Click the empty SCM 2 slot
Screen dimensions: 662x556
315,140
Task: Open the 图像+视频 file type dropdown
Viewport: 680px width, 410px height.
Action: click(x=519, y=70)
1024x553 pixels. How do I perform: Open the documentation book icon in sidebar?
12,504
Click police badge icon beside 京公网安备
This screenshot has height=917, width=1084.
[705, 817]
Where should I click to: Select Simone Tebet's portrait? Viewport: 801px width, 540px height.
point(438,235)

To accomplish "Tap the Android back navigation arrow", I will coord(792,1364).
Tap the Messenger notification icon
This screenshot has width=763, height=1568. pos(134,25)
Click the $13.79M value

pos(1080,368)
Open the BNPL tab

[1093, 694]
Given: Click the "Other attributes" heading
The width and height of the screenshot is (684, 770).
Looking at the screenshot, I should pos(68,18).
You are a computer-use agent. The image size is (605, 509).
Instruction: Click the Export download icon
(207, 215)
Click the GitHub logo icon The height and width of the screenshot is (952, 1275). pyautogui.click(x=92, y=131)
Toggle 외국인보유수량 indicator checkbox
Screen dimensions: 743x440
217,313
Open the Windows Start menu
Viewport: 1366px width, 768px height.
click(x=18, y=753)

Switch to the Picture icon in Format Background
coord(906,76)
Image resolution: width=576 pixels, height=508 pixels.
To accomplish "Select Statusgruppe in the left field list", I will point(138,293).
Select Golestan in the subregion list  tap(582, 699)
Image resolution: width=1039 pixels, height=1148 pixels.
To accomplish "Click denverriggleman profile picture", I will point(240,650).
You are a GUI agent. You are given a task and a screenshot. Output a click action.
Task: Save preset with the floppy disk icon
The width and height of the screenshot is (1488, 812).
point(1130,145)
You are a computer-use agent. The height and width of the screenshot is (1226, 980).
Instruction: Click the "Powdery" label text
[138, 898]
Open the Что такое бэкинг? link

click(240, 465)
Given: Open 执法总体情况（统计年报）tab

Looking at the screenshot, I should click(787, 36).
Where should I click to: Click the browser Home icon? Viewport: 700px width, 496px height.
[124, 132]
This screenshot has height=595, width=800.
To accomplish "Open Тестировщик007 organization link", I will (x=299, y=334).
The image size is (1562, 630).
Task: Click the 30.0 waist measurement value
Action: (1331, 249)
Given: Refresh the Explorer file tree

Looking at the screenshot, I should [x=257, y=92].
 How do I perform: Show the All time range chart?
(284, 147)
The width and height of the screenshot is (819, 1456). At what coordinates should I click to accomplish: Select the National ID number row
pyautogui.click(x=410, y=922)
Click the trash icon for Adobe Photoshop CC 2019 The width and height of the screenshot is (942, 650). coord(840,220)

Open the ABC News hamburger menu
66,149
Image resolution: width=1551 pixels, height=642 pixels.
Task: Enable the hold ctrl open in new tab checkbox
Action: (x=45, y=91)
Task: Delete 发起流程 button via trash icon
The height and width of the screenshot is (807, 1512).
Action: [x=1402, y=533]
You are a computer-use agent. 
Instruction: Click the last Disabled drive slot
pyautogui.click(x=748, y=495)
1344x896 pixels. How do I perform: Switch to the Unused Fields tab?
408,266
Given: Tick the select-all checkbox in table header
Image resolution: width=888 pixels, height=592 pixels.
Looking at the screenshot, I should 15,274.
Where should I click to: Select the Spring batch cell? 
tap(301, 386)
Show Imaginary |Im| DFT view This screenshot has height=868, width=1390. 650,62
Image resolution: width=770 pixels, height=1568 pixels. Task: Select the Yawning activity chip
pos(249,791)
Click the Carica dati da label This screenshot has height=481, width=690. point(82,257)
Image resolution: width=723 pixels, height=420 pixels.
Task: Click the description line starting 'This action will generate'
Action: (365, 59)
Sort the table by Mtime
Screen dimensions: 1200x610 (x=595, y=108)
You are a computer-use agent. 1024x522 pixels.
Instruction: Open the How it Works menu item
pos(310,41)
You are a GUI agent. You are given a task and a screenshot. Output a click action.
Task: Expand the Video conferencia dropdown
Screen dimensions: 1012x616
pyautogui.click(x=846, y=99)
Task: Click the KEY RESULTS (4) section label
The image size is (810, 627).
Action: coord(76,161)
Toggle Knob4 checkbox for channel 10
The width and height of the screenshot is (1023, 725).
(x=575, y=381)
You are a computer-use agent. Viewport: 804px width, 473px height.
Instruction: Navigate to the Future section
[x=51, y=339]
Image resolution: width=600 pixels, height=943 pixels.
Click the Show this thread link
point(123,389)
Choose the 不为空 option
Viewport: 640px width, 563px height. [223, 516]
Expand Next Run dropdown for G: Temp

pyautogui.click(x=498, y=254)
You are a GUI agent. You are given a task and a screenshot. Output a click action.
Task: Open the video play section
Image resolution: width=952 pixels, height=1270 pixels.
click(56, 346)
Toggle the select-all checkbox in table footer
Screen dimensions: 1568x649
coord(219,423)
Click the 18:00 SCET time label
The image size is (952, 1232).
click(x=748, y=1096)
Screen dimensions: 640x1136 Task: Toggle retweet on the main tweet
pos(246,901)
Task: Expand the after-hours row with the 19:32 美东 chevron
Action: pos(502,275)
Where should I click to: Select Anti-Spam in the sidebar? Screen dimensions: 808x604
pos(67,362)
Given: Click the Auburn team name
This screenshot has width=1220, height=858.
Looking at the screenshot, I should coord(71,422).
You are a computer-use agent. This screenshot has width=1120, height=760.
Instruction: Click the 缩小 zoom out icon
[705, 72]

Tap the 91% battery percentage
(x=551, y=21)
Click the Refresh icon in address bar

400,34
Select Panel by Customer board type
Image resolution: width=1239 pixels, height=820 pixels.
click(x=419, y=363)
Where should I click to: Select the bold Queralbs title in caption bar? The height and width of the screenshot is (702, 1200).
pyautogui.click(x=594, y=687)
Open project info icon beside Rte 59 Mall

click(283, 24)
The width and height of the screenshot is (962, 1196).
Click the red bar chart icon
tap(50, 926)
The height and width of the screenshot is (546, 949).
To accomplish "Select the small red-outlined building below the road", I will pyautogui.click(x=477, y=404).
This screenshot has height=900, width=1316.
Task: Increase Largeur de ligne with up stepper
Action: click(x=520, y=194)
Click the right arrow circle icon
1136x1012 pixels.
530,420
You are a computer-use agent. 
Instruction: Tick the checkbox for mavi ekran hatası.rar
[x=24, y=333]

* [Your goal]:
Return all of the lines above, exactly as they appear.

* [Answer to the task]:
Click the empty SCM 2 slot
Screen dimensions: 662x556
315,140
Task: Open the 图像+视频 file type dropdown
Viewport: 680px width, 410px height.
Action: click(x=519, y=70)
1024x553 pixels. How do I perform: Open the documentation book icon in sidebar?
12,504
Click police badge icon beside 京公网安备
This screenshot has height=917, width=1084.
[705, 817]
Where should I click to: Select Simone Tebet's portrait? Viewport: 801px width, 540px height.
point(438,235)

To accomplish "Tap the Android back navigation arrow", I will coord(792,1364).
Tap the Messenger notification icon
This screenshot has width=763, height=1568. pos(134,25)
Click the $13.79M value

pos(1080,368)
Open the BNPL tab

[1093, 694]
Given: Click the "Other attributes" heading
The width and height of the screenshot is (684, 770).
Looking at the screenshot, I should pos(68,18).
You are a computer-use agent. The image size is (605, 509).
Instruction: Click the Export download icon
(207, 215)
Click the GitHub logo icon The height and width of the screenshot is (952, 1275). pyautogui.click(x=92, y=131)
Toggle 외국인보유수량 indicator checkbox
Screen dimensions: 743x440
217,313
Open the Windows Start menu
Viewport: 1366px width, 768px height.
click(x=18, y=753)

Switch to the Picture icon in Format Background
coord(906,76)
Image resolution: width=576 pixels, height=508 pixels.
To accomplish "Select Statusgruppe in the left field list", I will point(138,293).
Select Golestan in the subregion list  tap(582, 699)
Image resolution: width=1039 pixels, height=1148 pixels.
To accomplish "Click denverriggleman profile picture", I will point(240,650).
You are a GUI agent. You are given a task and a screenshot. Output a click action.
Task: Save preset with the floppy disk icon
The width and height of the screenshot is (1488, 812).
point(1130,145)
You are a computer-use agent. The height and width of the screenshot is (1226, 980).
Instruction: Click the "Powdery" label text
[138, 898]
Open the Что такое бэкинг? link

click(240, 465)
Given: Open 执法总体情况（统计年报）tab

Looking at the screenshot, I should click(787, 36).
Where should I click to: Click the browser Home icon? Viewport: 700px width, 496px height.
[124, 132]
This screenshot has height=595, width=800.
To accomplish "Open Тестировщик007 organization link", I will (x=299, y=334).
The image size is (1562, 630).
Task: Click the 30.0 waist measurement value
Action: (1331, 249)
Given: Refresh the Explorer file tree

Looking at the screenshot, I should [x=257, y=92].
 How do I perform: Show the All time range chart?
(284, 147)
The width and height of the screenshot is (819, 1456). At what coordinates should I click to accomplish: Select the National ID number row
pyautogui.click(x=410, y=922)
Click the trash icon for Adobe Photoshop CC 2019 The width and height of the screenshot is (942, 650). coord(840,220)

Open the ABC News hamburger menu
66,149
Image resolution: width=1551 pixels, height=642 pixels.
Task: Enable the hold ctrl open in new tab checkbox
Action: (x=45, y=91)
Task: Delete 发起流程 button via trash icon
The height and width of the screenshot is (807, 1512).
Action: [x=1402, y=533]
You are a computer-use agent. 
Instruction: Click the last Disabled drive slot
pyautogui.click(x=748, y=495)
1344x896 pixels. How do I perform: Switch to the Unused Fields tab?
408,266
Given: Tick the select-all checkbox in table header
Image resolution: width=888 pixels, height=592 pixels.
Looking at the screenshot, I should 15,274.
Where should I click to: Select the Spring batch cell? 
tap(301, 386)
Show Imaginary |Im| DFT view This screenshot has height=868, width=1390. 650,62
Image resolution: width=770 pixels, height=1568 pixels. Task: Select the Yawning activity chip
pos(249,791)
Click the Carica dati da label This screenshot has height=481, width=690. point(82,257)
Image resolution: width=723 pixels, height=420 pixels.
Task: Click the description line starting 'This action will generate'
Action: (365, 59)
Sort the table by Mtime
Screen dimensions: 1200x610 (x=595, y=108)
You are a computer-use agent. 1024x522 pixels.
Instruction: Open the How it Works menu item
pos(310,41)
You are a GUI agent. You are given a task and a screenshot. Output a click action.
Task: Expand the Video conferencia dropdown
Screen dimensions: 1012x616
pyautogui.click(x=846, y=99)
Task: Click the KEY RESULTS (4) section label
The image size is (810, 627).
Action: coord(76,161)
Toggle Knob4 checkbox for channel 10
The width and height of the screenshot is (1023, 725).
(x=575, y=381)
You are a computer-use agent. Viewport: 804px width, 473px height.
Instruction: Navigate to the Future section
[x=51, y=339]
Image resolution: width=600 pixels, height=943 pixels.
Click the Show this thread link
point(123,389)
Choose the 不为空 option
Viewport: 640px width, 563px height. [223, 516]
Expand Next Run dropdown for G: Temp

pyautogui.click(x=498, y=254)
You are a GUI agent. You are given a task and a screenshot. Output a click action.
Task: Open the video play section
Image resolution: width=952 pixels, height=1270 pixels.
click(56, 346)
Toggle the select-all checkbox in table footer
Screen dimensions: 1568x649
coord(219,423)
Click the 18:00 SCET time label
The image size is (952, 1232).
click(x=748, y=1096)
Screen dimensions: 640x1136 Task: Toggle retweet on the main tweet
pos(246,901)
Task: Expand the after-hours row with the 19:32 美东 chevron
Action: pos(502,275)
Where should I click to: Select Anti-Spam in the sidebar? Screen dimensions: 808x604
pos(67,362)
Given: Click the Auburn team name
This screenshot has width=1220, height=858.
Looking at the screenshot, I should coord(71,422).
You are a computer-use agent. This screenshot has width=1120, height=760.
Instruction: Click the 缩小 zoom out icon
[705, 72]

Tap the 91% battery percentage
(x=551, y=21)
Click the Refresh icon in address bar

400,34
Select Panel by Customer board type
Image resolution: width=1239 pixels, height=820 pixels.
click(x=419, y=363)
Where should I click to: Select the bold Queralbs title in caption bar? The height and width of the screenshot is (702, 1200).
pyautogui.click(x=594, y=687)
Open project info icon beside Rte 59 Mall

click(283, 24)
The width and height of the screenshot is (962, 1196).
Click the red bar chart icon
tap(50, 926)
The height and width of the screenshot is (546, 949).
To accomplish "Select the small red-outlined building below the road", I will pyautogui.click(x=477, y=404).
This screenshot has height=900, width=1316.
Task: Increase Largeur de ligne with up stepper
Action: click(x=520, y=194)
Click the right arrow circle icon
1136x1012 pixels.
530,420
You are a computer-use agent. 
Instruction: Tick the checkbox for mavi ekran hatası.rar
[x=24, y=333]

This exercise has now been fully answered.